My comment to her would be, “Oh, really? So women today have meek and quiet spirits and have no problems with being unruly and causing problems?”
Here are some more responses to Amy from women in the chat room:
Paige: I’ve heard this argument before. The problem is, if the things that Paul wrote were “only” for “those people,” why even bother reading his letters? Either the Bible is inerrant and unchanging, applying for all time, or it’s not. It cannot be both.
Meredith: Yes. My question to this woman would be, “Then why not apply that reasoning to every instruction given by Paul?” Or even beyond that, why not use that reasoning for any command in the Bible? Maybe God only commanded against idolatry, murder, and coveting for that specific time. You could use that argument to justify ignoring pretty much any passage of Scripture. It all goes back to Satan’s original temptation, “Did God really say…?”
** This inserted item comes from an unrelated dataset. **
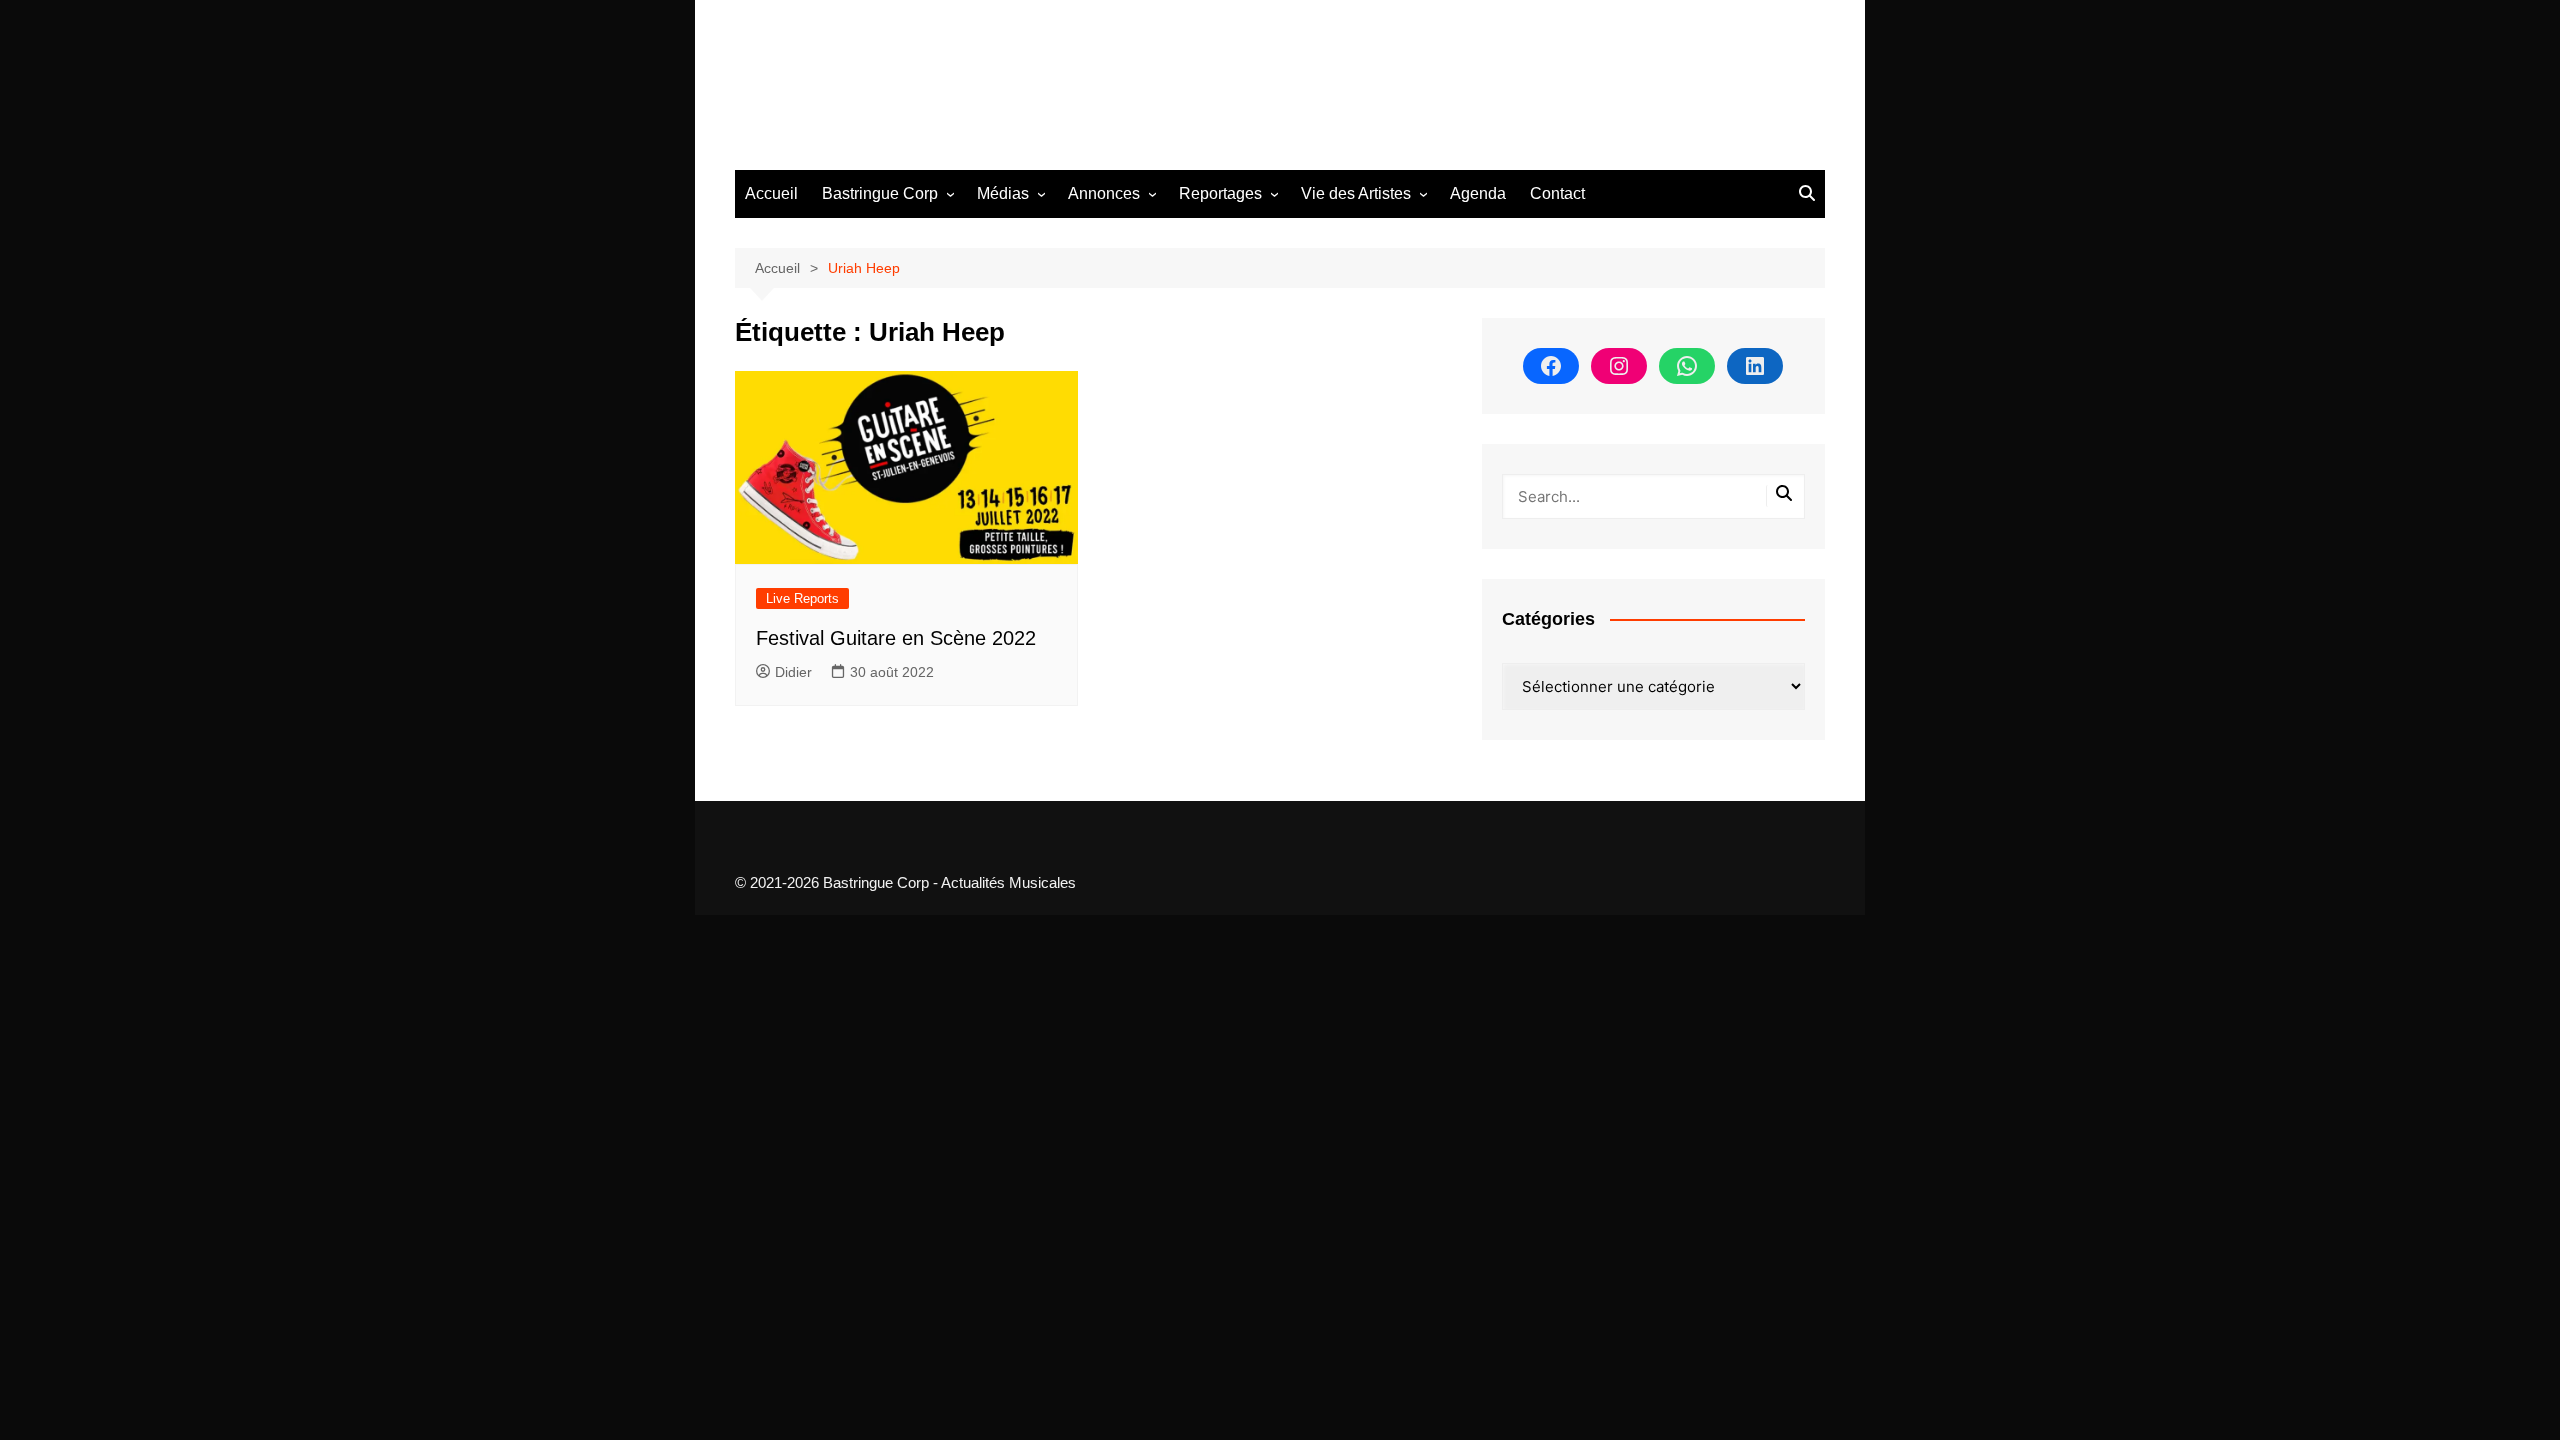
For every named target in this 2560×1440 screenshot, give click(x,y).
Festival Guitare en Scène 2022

Ronda: Exactly! I was thinking along these same lines yesterday, especially after Lori made a post that many try to change the meaning of verses that pertain to women but not verses that deal with men. They are constantly digging into the “original” Greek words in the verses they do not like to find something to change the meaning to suit what they and our current culture want to hear. If we cannot trust that the translators wrote what they knew God was saying about women, how can we trust that any of the Bible was translated correctly?
Lydia: What these women don’t understand is that being able to be in church learning quietly (like the men were doing themselves at the time) was a huge thing. Up to that point, women did not learn in the temple at all; the men did! It’s not a bad thing at all but a blessing and when we see how quickly women turn contentious over little things, being quiet is also a wise thing sometimes.
For the word of God is quick, and powerful, and sharper than any twoedged sword, piercing even to the dividing asunder of soul and spirit, and of the joints and marrow, and is a discerner of the thoughts and intents of the heart.